The drug epidemic now impacts the workforce shrinking the available pool of potential workers. My new favorite news site is Axios. The site is growing rapidly and offers skilled reporting, short bites with links (often to “competitors”), and a smart context. It includes not only political news but also specialized reporting on media, the future of work, energy, and more.

Steve LeVine writes a weekly Future of Work newsletter.  He wrote something a week or two ago to which I responded with some local observations. Most of these national reporters, and LeVine also works for a Think Tank in Washington, look at aggregate statistics and have little knowledge of life east of the Appalachians. So I told him that out here in the boondocks of Ohio there are many available jobs but that they cannot be filled because the remaining applicants can’t pass the first important test–the drug test.

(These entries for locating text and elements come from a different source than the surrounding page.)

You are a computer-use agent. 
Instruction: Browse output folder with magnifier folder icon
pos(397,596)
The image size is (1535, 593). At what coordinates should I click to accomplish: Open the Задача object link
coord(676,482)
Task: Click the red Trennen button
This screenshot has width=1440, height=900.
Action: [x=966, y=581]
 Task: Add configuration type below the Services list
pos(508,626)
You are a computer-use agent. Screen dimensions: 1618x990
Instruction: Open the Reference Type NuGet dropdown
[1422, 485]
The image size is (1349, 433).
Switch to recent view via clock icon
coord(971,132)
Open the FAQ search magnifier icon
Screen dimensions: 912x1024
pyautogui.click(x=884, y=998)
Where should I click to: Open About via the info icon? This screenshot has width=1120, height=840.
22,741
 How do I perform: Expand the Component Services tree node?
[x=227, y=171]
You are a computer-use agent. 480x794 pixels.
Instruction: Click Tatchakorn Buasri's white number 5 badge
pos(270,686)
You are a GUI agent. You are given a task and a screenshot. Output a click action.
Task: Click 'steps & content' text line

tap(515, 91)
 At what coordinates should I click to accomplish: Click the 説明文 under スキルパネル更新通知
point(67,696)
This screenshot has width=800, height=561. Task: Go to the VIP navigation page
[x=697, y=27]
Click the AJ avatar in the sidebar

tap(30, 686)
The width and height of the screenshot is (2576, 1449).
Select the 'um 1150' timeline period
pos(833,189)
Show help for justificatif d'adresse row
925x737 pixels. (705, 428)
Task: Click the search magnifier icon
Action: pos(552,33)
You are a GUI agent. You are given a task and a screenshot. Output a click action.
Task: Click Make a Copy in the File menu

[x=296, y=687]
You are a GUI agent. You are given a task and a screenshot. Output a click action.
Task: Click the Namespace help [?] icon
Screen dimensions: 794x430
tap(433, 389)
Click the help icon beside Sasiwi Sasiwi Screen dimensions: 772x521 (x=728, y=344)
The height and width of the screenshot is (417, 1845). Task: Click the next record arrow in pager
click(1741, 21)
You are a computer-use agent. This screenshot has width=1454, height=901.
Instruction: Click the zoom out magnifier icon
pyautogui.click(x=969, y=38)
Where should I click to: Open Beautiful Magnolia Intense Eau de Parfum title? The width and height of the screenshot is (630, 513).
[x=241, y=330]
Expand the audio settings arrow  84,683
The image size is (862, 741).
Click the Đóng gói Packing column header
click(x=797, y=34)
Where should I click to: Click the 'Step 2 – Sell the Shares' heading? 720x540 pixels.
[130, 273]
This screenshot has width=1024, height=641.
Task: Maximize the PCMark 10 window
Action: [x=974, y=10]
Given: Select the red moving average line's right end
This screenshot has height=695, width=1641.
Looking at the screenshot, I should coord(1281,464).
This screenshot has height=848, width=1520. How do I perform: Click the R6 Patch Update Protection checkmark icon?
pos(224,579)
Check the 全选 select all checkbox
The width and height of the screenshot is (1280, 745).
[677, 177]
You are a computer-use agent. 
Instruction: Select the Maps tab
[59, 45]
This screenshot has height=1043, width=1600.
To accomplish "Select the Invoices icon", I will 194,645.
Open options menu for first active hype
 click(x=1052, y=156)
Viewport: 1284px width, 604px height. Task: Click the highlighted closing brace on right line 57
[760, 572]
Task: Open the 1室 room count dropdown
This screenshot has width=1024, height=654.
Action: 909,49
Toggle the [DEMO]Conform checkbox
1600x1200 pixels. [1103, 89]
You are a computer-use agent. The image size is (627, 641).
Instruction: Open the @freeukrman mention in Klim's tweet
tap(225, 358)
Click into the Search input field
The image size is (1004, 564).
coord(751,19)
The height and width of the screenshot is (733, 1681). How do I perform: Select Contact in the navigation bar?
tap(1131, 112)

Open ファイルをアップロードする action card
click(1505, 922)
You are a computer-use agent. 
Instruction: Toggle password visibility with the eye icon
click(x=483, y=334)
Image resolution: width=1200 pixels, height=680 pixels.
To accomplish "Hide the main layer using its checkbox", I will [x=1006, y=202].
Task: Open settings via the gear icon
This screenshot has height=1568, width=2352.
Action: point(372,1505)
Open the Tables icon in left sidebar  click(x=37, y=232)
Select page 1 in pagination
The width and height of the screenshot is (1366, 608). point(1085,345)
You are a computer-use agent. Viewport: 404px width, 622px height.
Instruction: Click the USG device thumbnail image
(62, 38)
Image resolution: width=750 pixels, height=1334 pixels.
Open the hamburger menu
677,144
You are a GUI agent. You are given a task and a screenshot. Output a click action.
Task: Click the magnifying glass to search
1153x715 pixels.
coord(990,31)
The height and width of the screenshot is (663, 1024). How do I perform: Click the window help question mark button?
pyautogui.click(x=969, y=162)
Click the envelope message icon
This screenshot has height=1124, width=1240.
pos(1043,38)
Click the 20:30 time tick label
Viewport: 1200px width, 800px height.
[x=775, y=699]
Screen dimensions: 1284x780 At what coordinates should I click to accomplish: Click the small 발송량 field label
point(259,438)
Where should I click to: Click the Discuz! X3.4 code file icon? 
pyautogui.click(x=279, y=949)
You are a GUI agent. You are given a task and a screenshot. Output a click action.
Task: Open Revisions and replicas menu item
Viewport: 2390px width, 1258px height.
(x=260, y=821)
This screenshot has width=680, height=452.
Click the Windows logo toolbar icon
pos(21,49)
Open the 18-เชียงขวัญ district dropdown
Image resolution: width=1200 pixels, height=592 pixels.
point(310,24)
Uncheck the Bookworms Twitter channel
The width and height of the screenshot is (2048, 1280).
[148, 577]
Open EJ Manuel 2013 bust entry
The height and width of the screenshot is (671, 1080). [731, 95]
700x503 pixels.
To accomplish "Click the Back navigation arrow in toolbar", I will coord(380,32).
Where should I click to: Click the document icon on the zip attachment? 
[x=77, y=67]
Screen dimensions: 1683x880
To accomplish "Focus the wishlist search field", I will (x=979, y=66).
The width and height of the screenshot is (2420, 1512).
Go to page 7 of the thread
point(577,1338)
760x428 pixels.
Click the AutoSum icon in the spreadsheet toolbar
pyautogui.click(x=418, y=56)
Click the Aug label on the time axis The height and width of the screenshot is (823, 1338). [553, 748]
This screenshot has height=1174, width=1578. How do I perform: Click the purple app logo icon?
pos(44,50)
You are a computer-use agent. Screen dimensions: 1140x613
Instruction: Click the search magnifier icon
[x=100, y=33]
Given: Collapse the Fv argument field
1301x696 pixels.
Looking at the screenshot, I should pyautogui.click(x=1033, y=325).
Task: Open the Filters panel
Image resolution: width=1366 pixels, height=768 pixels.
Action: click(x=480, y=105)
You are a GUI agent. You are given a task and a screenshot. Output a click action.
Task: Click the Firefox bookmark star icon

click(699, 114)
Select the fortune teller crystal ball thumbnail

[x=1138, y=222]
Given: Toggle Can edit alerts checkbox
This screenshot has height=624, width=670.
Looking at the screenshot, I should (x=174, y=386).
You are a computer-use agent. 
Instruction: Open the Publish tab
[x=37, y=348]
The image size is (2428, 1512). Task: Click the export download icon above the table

Turns out there exist statistics for this phenomenon. Check out the link for more.

Important point: We all need to be finding ways to entice millennials and the following generation (whatever marketers call it) into manufacturing, engineering, and industry. But in our local communities, what can we do outside of work to help people in need to reach programs to get off drugs? This is a crucial society need.

LeVine also spotted a trend–American working class people are no longer mobile. People in this country have moved from place-to-place for jobs since the beginning. Several trends are converging to slow that mobility.

Important point: If you are planning new facilities, keep in mind that there may be an available workforce in many locations you may not have expected.